BEGIN EXERCISE MATERIAL

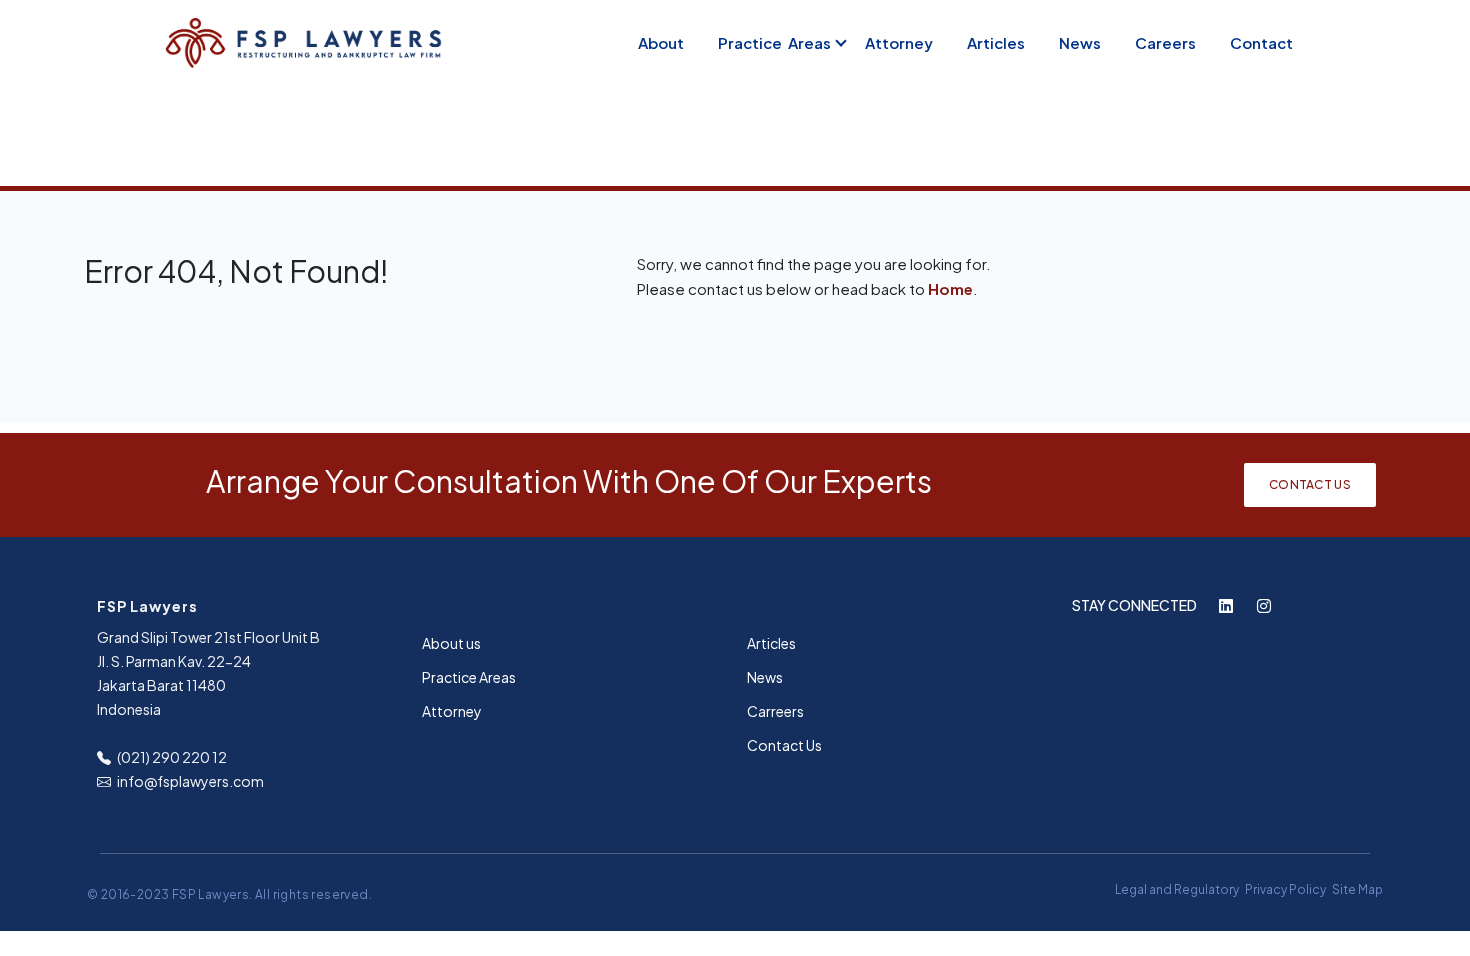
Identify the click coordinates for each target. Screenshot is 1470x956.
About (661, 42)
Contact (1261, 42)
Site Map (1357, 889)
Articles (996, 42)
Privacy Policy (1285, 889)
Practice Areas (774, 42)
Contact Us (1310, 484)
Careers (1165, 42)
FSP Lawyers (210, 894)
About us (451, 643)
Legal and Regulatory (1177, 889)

END EXERCISE MATERIAL

## EXERCISE DESCRIPTION
Your answer should hold only the lines from the one with "Careers (1165, 42)" through the end of the listing above, both ends included, written out exactly.

## TASK SOLUTION
Careers (1165, 42)
FSP Lawyers (210, 894)
About us (451, 643)
Legal and Regulatory (1177, 889)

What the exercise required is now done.